The Western Sydney Wanderers have achieved any number of firsts in their rookie A-League season, some by obvious default, some by design.
The latest came on a hot and oppressively humid afternoon at Suncorp Stadium, where they slashed Brisbane's tyres in the second half to rally for a thrilling 2-1 victory. The air rushing out of a rapidly deflating stadium was about the only breeze in town.
It was the first time the new club had overcome a deficit to win. Five times they had fallen behind in games and five times they had lost.
That they put an end to that run against the twice defending champion was a poignant moment, in which one side displayed its surprise title credentials and the other continued a paralysing slide from grace.
Brisbane, second last on the ladder, desperately needed a result at home if they were to make a run at the finals. Coaching changes, player departures and internal disquiet in the post-Postecoglou apocalypse has seen their once-fabled swagger become a ginger limp.
Post-season football without Brisbane hasn't seemed possible in the past two summers but in 2013, but it's the Wanderers that have a buzz about them heading towards the home turn.
The match wasn't without its controversy but the Roar weren't going to use an offside ruling on Youssouf Hersi's winning goal (70th min) as an excuse. They know as well as anyone the problems at the club run deeper than any individual ruling.
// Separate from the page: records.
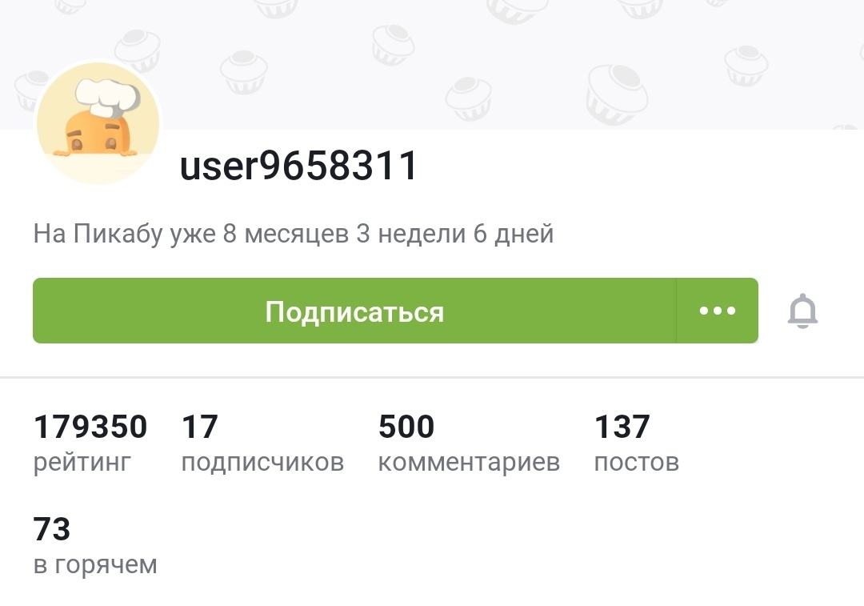The height and width of the screenshot is (606, 864).
Task: Open the 500 comments count
Action: point(406,427)
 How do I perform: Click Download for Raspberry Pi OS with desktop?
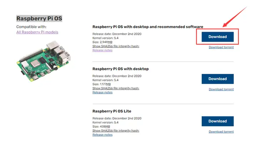coord(217,79)
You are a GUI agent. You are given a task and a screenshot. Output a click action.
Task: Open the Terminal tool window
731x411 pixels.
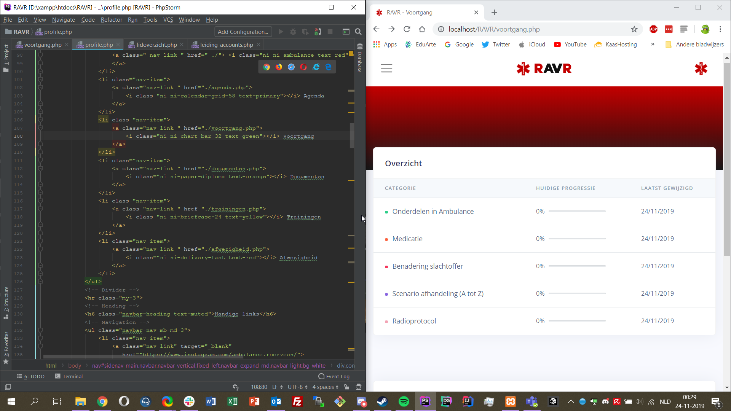(x=69, y=376)
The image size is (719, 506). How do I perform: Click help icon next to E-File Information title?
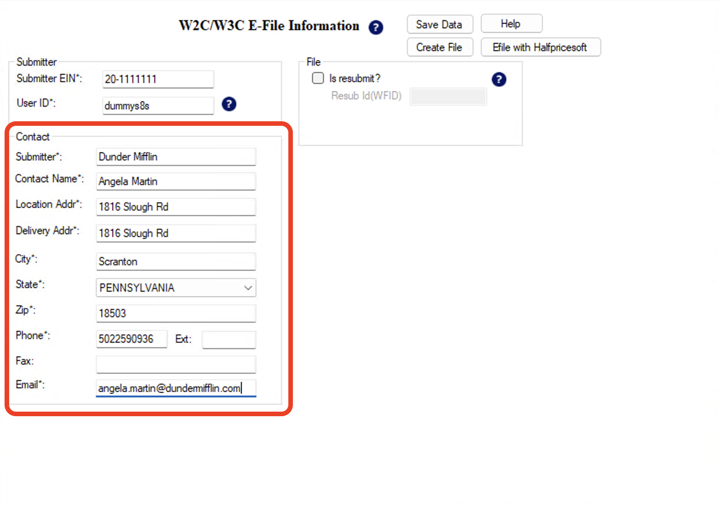click(x=375, y=27)
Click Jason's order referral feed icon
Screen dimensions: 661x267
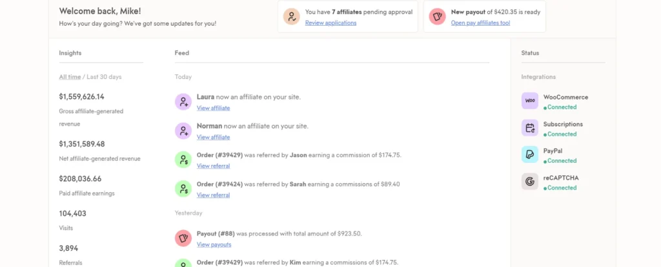coord(183,160)
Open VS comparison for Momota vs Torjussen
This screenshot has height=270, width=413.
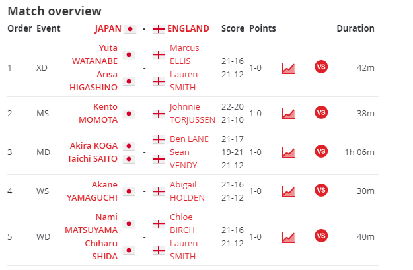[321, 112]
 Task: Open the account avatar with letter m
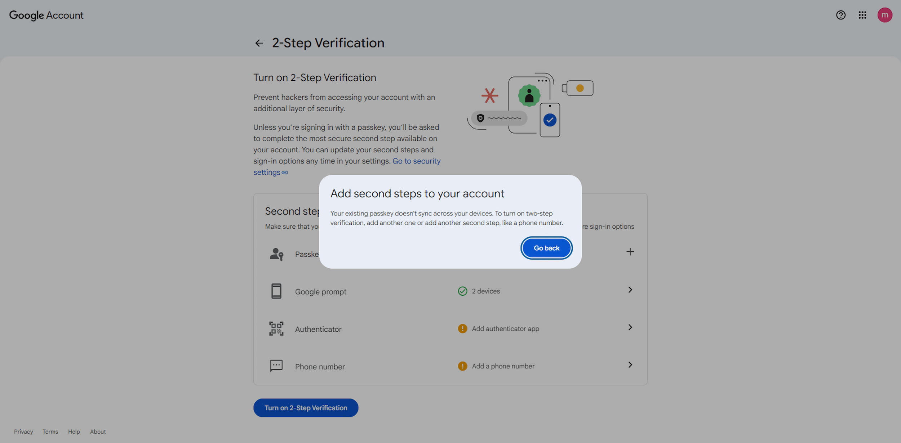pyautogui.click(x=885, y=15)
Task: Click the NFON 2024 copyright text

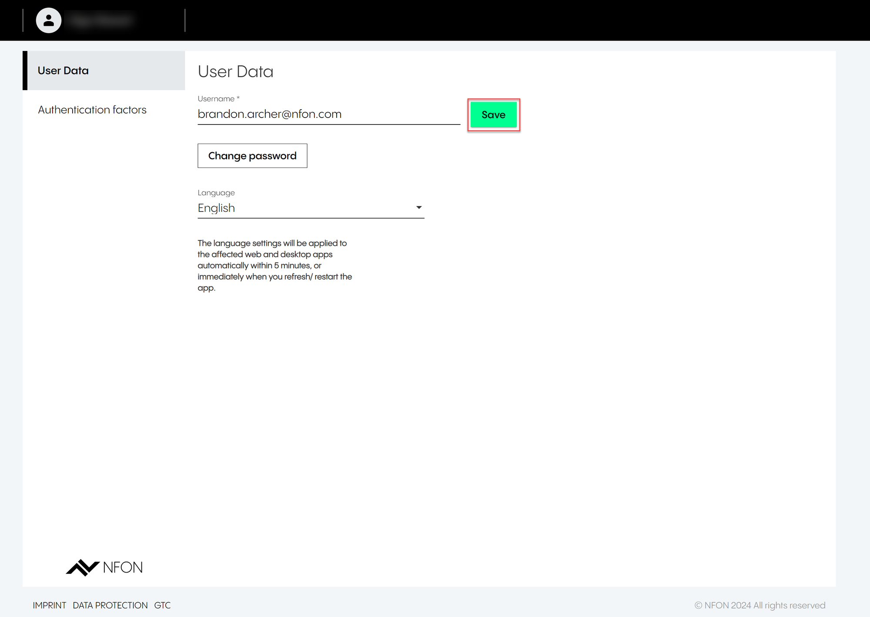Action: click(x=760, y=605)
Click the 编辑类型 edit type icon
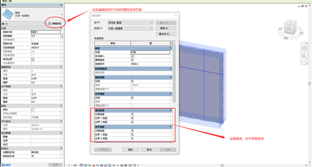This screenshot has height=167, width=312. pyautogui.click(x=50, y=24)
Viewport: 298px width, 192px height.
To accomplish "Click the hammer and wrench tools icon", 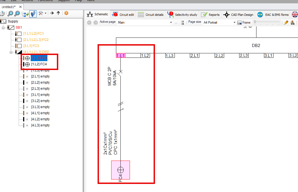I will coord(41,13).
Even so, it was a pivotal moment in the match and potentially the season. Shinji Ono was clearly offside as Hersi skipped clear but he was ruled to be divorced enough from play to let the goal stand.
Roar coach Mike Mulvey wasn’t thrilled with the ruling but admitted his defenders simply switched off as they wished for a flag.
“I am not going to make any excuses with regards to referees; they have a job to do. Maybe it was or maybe it wasn’t,” Mulvey said.
Mulvey has won just two games from his six in charge of the Roar, where he took over from Rado Vidosic, a long-time assistant to Ange Postecoglou who was shuffled sideways after 11 games in his first head coaching role.
There’s little guarantee of Mulvey’s job either, even if the Roar showed some fire in the first half to take a 1-0 lead at the break courtesy of a Mitch Nichols goal in the 23rd minute. The Wanderers were flat and seemingly battling to compete in the difficult conditions.
Coach Tony Popovic gave them new life in the second half and two goals in four minutes were enough to bury the Roar. Mark Bridge caught the static Brisbane defence napping and keeper Michael Theo on his line in the 66th minute.
Four minutes later, Hersi galloped up the park to smash home the winner, giving the Wanderers a perfect three-from-three record against the Roar this season and keeping them safely in the top four.
Now Popovic is hearing not only talk of finals but talk of silverware, both topics he may not have thought would be up for discussion given the infancy of his club.
He predictably watered that down but backed his outfit to beat any side on their day.
“Look at where Brisbane are on the ladder and where we are and yet in the first half you saw the quality the Roar had. This group will not take anything for granted,” Popovic said.
There's even more bad news for the Roar. Besart Berisha and Shane Stefanutto were both given yellow cards amid a heated ending and will miss the away match against Perth next week. A loss there would almost be enough to put a nail in their forgettable and dramatic campaign.
Roar star Thomas Broich, who had blood pouring from his nose after a clash with Jerome Polenz, said it was another difficult day for a club that had taken the bar to new levels over recent seasons.
“That’s how it goes. There can’t be any excuse. We’ve been lucky in the past when things went our way. Another pretty depressing afternoon,” Broich said.